Jethro Tull and the Agricultural Revolution

Jethro Tull

Jethro Tull

On March 30, 1674, English agricultural pioneer Jethro Tull was baptized. He perfected a horse-drawn seed drill in 1701 that economically sowed the seeds in neat rows. He later developed a horse-drawn hoe. Tull’s methods were adopted by many great land owners and helped to provide the basis for modern agriculture. This revolutionized the future of agricultural success.

Jethro Tull matriculated at St John’s College, Oxford at the age of 17 in order to study law but it is assumed that he did not earn a degree. He was called to the bar by the benchers of Gray’s Inn in December 1693. Unfortunately, he became sick very soon with a pulmonary disorder and travelled across Europe in search of a cure. It is believed that he spent quite some time in Italy and the south of France, especially Montpellier. There, Tull began to compare the agriculture with that of his own country.

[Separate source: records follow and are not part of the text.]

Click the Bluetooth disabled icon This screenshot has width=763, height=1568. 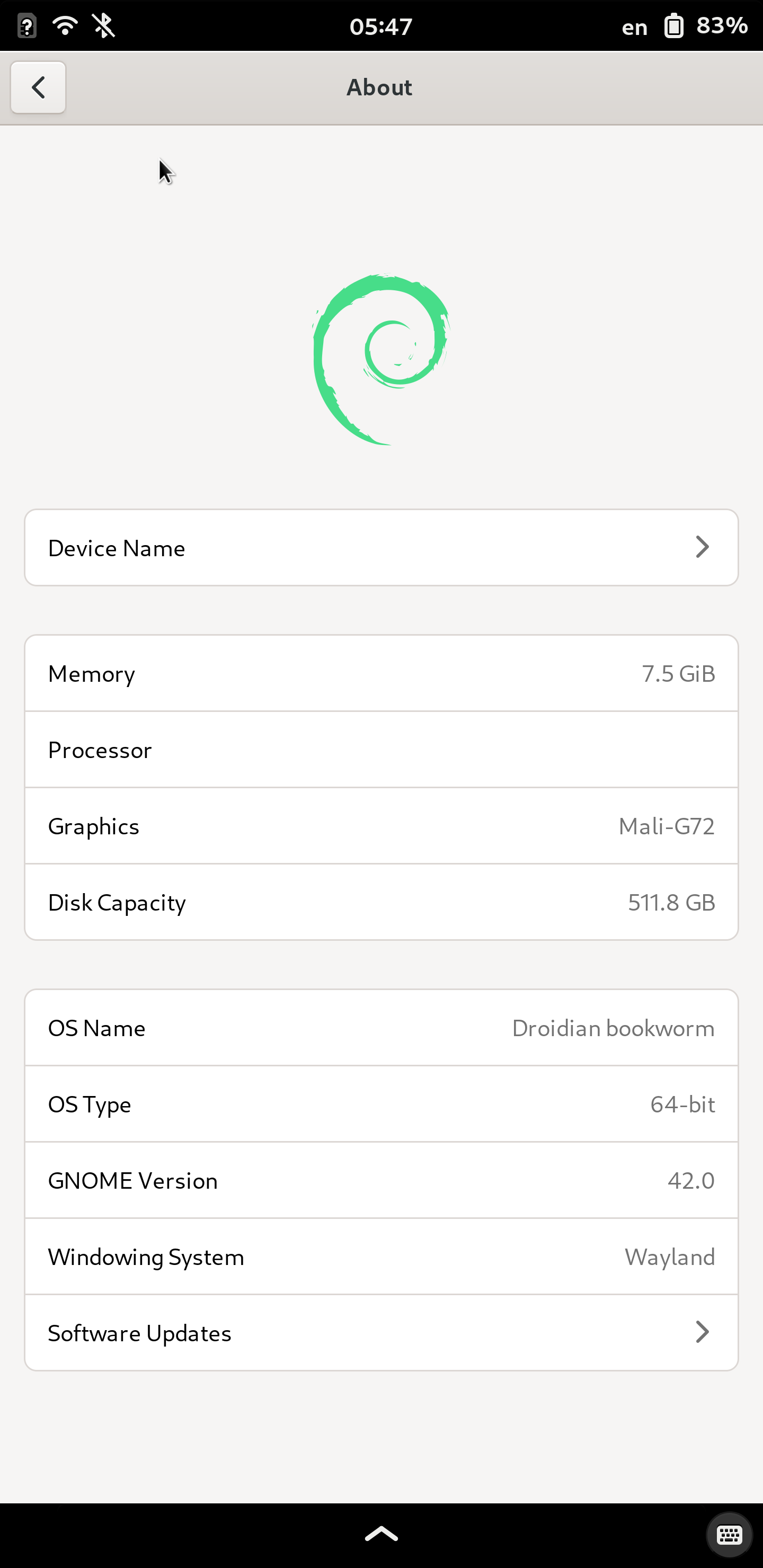[103, 25]
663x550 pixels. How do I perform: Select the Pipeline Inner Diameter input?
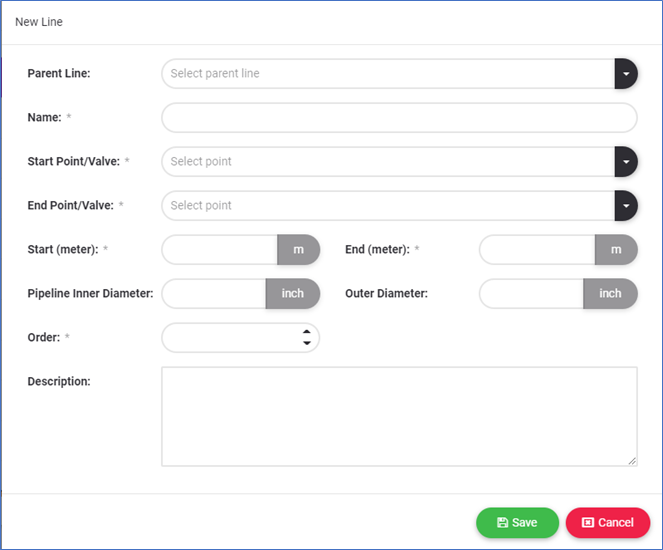pyautogui.click(x=214, y=294)
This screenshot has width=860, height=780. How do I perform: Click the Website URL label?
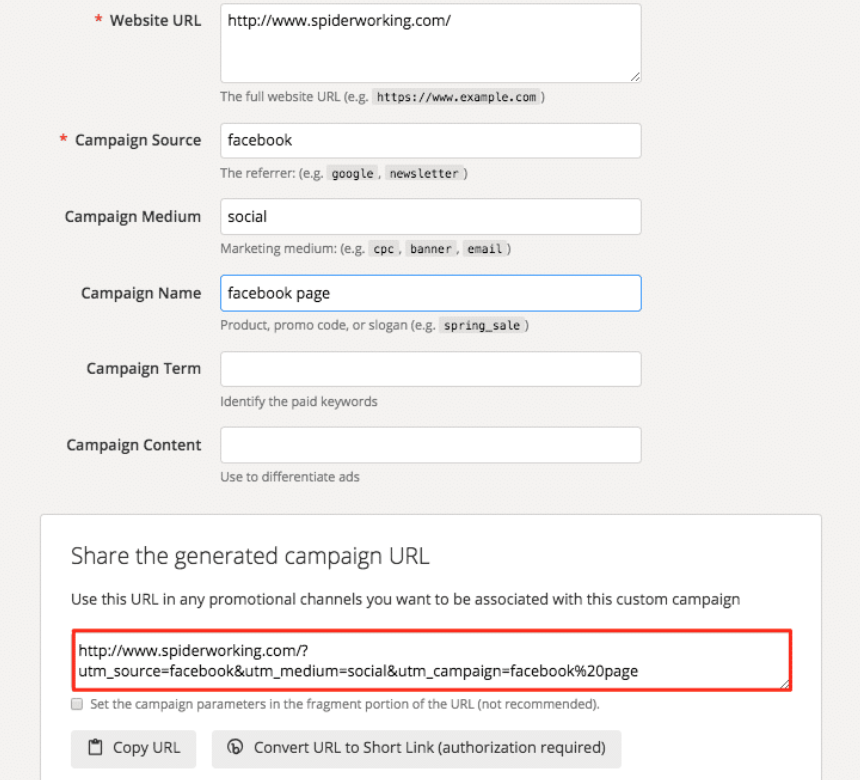pos(155,20)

Tull noted the similarity of his own horse-hoe husbandry to the practice followed by the vine-dressers in the observed regions, constantly hoeing or otherwise stirring their ground. He developed the theory that manuring soil was not necessary and came back to England to practice his new findings on the farm called Prosperous in Berkshire. Around 1701, Tull made early advances in planting crops with his seed drill. The mechanical seeder sowed at the at the correct depth and spacing. The next version of the seed drill was much lighter and more efficient.

Further, it is assumed that Jethro Tull was the first to promote the advantages of hoeing cultivated soils. He explained to the farmers that even in the driest weather good hoeing may help to procure moisture to the roots of plants.

Jethro Tull died in 1741 at Prosperous Farm. Due to his work on agriculture, a new movement was initiated called horse-hoeing husbandry.